Today, I’m happy to share a post on writing and artistry by Lucy Adkins. She is the co-author (along with Becky Breed) of Writing in Community: Say Goodbye to Writer’s Block and Transform Your Life.
It’s never too late to be what you might have been.- George Eliot
I didn’t start to write seriously until I was in my mid-forties, and although I was overjoyed in (finally) discovering what I truly loved, from time to time I find myself with a bad case of the “If Only’s.” If only I’d started writing earlier….if only I’d taken creative writing in college….
When I start to think that way, I like to think about people like Grandma Moses, who didn’t take up painting until her late seventies, and then went on to astound the world. Or Laura Ingalls Wilder who published the first of her many books at age 64. There are other “late bloomers” like this, people like Martha Stewart who launched her now-famous magazine when she was forty-nine, Helen Mirren who landed her career-making Prime Suspect role at age 45, and David Sedaris, author of Me Talk Pretty One Day, who first appeared on NPR at age 44. Their accomplishments did not come until later in life, but they did come—and for those of us who are men or women of a certain age and are concerned about the time we have left to achieve our creative dreams, this is encouraging.
Why is it that some artists and writers—“geniuses” like Mozart and Picasso—find success early on in their lives, and others not until much later? Malcolm Gladwell, in an article in The New Yorker shared a theory expounded by University of Chicago economist, David Galenson, that the answer lies in the particular artist’s approach to their art, what is it he or she wishes to achieve, what it is they are after.
Some artists, Galenson said, (like Picasso) are “conceptual,” and having in mind a “clear idea of where they [want] to go,” keep all their energies focused like a laser beam on that objective until it is achieved. And with that concept firmly in mind and that focus, their efforts often find success early on.

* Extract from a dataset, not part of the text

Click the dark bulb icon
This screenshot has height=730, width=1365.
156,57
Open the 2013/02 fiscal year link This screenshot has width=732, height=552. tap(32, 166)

For other artists,(like Cezanne), the driving force is not in regards to a particular concept—it’s all about the journey, exploring with technique and seeing what happens. Cezanne painted, tore up canvases, and painted again until….after a great deal of experimentation…he liked what he painted. This kind of searching takes time, and for artists like Cezanne, blooming occurs late.

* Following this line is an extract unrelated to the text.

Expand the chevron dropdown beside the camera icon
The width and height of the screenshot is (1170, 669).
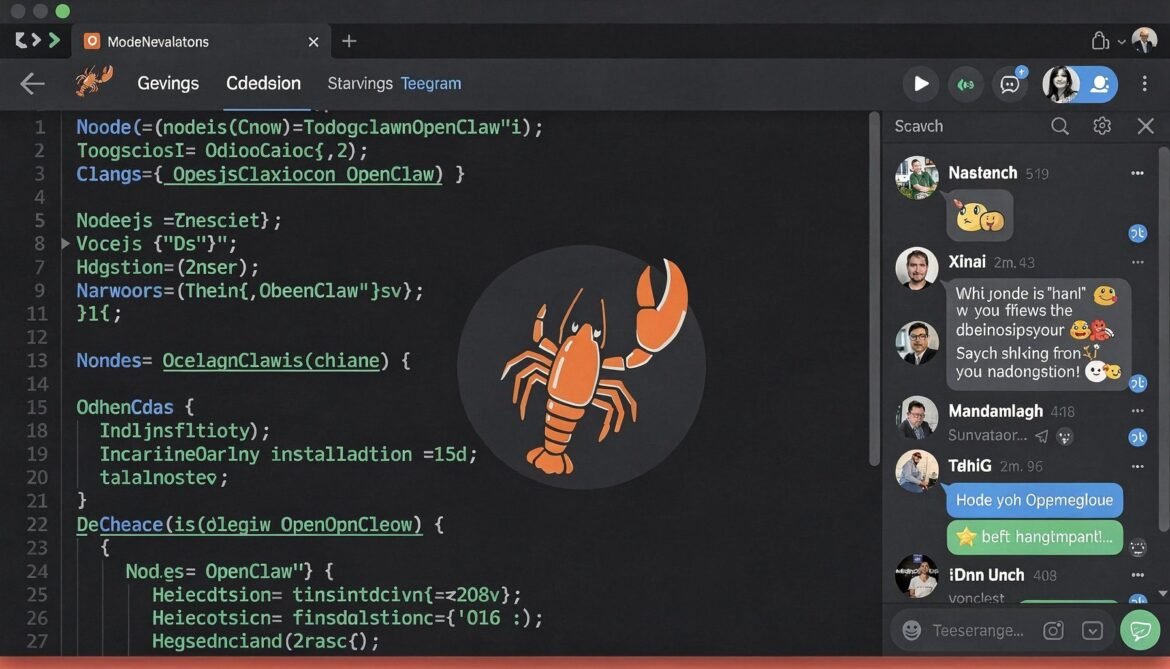(1091, 630)
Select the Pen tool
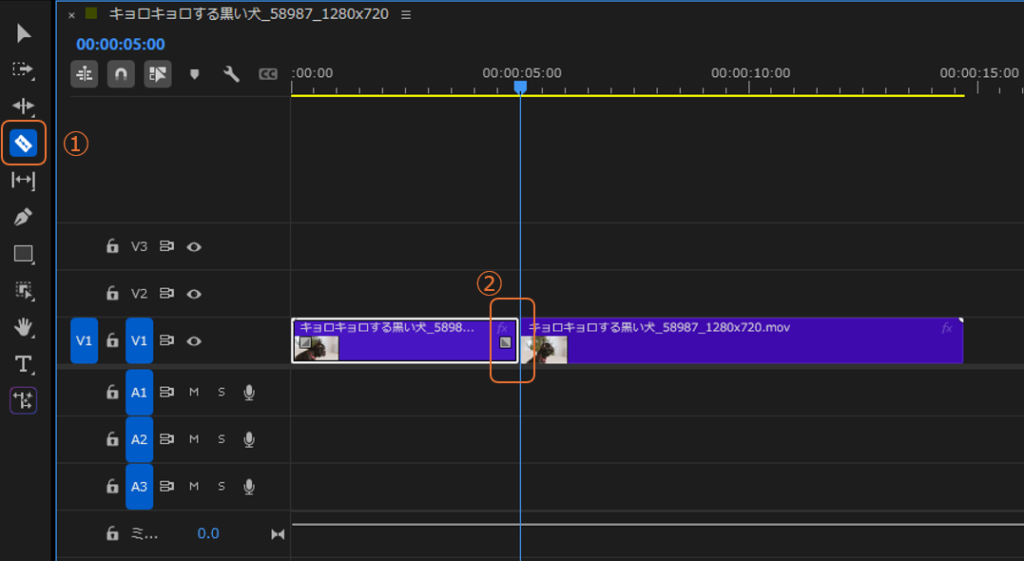Image resolution: width=1024 pixels, height=561 pixels. coord(23,217)
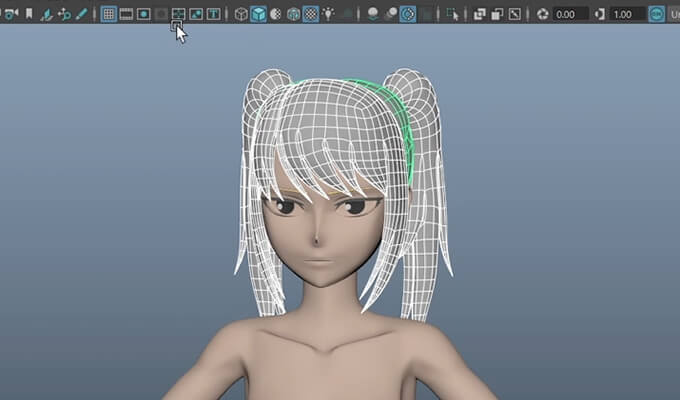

This is Galenson’s theory, and an interesting one it is. But for many of us, the answer as to why our creative successes take place later in life may be much simpler. We started late. Not seriously beginning to pursue our creative passions until our forties or fifties or sixties—or even later. This might happen for several reasons:
- We didn’t find our passions until later in life.
- We were discouraged in our early efforts—discouraged by parents, teachers, or friends. Discouraged even by ourselves, thinking that our dream was too frivolous, too hard, or that we lacked talent.
- We didn’t have enough financial resources to attain the education and training we needed, and it was necessary to spend the majority of our time making a living.
- We needed to devote our energies and time to raising a family.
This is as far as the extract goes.